I have found that a lot of diabetics experience their middle-of-the-night lows differently.
Some are awaken by the low (whether by feeling the symptoms, or by an alarm on their CGM), others are not aware of the low until they wake up in the morning.
For me, I tend to wake up most of the time feeling the symptoms. But not always. There are times I wake up at my usual time, and once I’m awake, then I start feel it – inability to concentrate, sometimes seeing spots, feeling sluggish, sometimes a panic sets in knowing I need to treat it fast.
If I do wake up in the middle of the night with a low, the symptoms vary. There have been times when I’ve woken up in the 40s and am pretty much completely incoherent. But other times, I’ve woken in the 40s and treated it myself. This just happened the other night.
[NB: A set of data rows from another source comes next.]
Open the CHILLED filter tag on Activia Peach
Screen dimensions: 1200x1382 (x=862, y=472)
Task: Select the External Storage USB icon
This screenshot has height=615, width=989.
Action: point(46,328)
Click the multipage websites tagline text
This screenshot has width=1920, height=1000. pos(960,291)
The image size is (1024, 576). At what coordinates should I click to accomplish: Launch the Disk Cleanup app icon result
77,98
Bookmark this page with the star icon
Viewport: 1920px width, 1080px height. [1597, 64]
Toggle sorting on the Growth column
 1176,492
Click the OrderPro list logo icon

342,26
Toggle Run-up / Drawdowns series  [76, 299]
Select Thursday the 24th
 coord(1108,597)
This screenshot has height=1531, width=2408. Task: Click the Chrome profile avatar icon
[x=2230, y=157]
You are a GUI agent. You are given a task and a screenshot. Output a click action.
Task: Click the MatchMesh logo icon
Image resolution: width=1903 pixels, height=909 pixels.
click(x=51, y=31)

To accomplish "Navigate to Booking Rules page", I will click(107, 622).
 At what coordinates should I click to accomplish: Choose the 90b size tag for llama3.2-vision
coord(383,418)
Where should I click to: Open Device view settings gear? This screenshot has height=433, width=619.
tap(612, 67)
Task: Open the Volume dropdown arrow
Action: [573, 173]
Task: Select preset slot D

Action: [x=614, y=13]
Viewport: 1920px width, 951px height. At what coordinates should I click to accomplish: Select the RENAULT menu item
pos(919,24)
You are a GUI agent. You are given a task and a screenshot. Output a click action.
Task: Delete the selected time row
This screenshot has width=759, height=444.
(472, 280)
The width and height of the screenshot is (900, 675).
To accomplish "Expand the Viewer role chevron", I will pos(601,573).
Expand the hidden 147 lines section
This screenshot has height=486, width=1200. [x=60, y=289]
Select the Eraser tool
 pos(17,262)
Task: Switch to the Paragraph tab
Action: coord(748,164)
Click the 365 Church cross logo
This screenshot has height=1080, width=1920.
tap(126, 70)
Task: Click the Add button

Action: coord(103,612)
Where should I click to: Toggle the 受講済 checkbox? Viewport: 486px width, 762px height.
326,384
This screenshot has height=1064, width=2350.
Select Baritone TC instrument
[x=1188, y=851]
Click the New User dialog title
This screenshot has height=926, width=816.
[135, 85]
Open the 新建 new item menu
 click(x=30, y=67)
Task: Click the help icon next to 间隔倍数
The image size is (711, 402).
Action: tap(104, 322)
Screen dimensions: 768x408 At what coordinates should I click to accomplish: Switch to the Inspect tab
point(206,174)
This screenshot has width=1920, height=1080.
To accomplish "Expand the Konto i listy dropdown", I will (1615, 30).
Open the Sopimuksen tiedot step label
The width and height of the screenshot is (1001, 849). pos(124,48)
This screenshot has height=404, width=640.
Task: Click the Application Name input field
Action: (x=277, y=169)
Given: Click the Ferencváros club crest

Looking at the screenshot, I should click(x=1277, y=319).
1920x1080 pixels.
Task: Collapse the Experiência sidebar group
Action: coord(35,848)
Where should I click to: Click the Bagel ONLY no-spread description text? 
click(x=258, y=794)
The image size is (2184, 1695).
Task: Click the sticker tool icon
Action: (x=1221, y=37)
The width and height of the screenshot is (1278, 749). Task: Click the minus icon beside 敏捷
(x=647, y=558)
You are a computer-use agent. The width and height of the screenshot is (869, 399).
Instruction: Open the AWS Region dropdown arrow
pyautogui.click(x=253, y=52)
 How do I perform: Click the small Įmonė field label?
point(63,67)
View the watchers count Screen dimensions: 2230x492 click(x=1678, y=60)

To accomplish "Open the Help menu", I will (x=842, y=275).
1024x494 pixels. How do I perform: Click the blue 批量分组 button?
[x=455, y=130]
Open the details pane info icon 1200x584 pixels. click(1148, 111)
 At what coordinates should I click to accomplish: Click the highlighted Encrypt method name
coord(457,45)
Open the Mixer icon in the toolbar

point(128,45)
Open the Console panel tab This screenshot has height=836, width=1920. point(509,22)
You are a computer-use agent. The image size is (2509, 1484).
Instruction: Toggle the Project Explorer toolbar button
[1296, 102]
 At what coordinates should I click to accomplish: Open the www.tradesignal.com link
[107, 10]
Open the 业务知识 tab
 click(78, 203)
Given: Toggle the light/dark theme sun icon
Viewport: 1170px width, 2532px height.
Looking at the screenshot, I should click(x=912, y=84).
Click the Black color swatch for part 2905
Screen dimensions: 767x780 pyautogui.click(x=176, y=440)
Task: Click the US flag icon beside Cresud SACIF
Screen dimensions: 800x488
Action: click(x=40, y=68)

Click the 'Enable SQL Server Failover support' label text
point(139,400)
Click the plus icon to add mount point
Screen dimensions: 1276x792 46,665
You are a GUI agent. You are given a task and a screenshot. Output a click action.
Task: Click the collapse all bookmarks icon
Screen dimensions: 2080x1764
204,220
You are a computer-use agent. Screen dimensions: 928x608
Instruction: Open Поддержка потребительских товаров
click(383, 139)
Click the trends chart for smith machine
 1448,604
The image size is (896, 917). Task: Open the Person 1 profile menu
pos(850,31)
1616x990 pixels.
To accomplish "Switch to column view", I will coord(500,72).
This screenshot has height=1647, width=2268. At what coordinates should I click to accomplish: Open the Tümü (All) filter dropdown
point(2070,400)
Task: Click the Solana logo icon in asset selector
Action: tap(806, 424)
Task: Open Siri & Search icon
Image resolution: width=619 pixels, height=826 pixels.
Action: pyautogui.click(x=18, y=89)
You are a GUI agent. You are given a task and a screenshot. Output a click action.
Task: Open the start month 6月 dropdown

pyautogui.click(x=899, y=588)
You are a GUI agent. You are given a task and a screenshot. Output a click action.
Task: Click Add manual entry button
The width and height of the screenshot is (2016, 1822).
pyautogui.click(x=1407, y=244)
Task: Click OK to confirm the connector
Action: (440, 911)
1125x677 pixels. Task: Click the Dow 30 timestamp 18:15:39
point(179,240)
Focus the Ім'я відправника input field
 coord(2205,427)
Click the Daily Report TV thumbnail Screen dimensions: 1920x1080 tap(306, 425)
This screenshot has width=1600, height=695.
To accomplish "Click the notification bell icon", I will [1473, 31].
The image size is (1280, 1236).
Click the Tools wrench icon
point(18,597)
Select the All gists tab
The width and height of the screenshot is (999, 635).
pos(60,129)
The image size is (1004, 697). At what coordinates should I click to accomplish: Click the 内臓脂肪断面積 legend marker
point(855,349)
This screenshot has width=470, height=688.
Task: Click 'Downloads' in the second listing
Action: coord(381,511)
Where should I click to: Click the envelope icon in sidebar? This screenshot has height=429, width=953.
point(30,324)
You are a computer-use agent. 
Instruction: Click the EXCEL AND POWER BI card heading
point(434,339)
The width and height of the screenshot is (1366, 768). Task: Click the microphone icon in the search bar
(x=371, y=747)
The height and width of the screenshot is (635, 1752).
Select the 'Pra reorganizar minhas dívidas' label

I’d checked my blood sugar before bedtime, like I do every night. I was 128. My personal cutoff for whether or not to eat a bedtime snack is 120. So I decided I was close enough to 120, and my husband happened to be out of town that night, so I ate a package of peanut butter crackers. At 2:30 am, I woke up with my tongue feeling a little numb (never a good sign), it took 2 or 3 times of looking at the clock before the time registered (disoriented), and sluggish. Took several minutes to talk myself into getting up. At that point, I’m also so tired (the fact that it was in the middle of the night doesn’t help) that it’s not like I can easily make a snap (sane) decision to say, “Hey, Shannon, your blood sugar is way low-GET UP.”
But this particular time, I did finally coerce myself to wake up enough to test (48) and I drank my juice and a snack. Once the juice kicked in, I even got completely out of bed to make myself walk around and wake up. Needed to wake up enough so I could stay awake long enough to test again to make sure that I was back into a safe range for going back to sleep.
Diabetes can be so variable – it’s not like every low blood sugar will give the same symptoms (for me anyway.) Or that every low blood sugar will wake me up in the middle of the night. (I’m thankful/fortunate that most of the time they do wake me up, though.)
Diabetes keeps me on my toes. Every day. 24/7/365.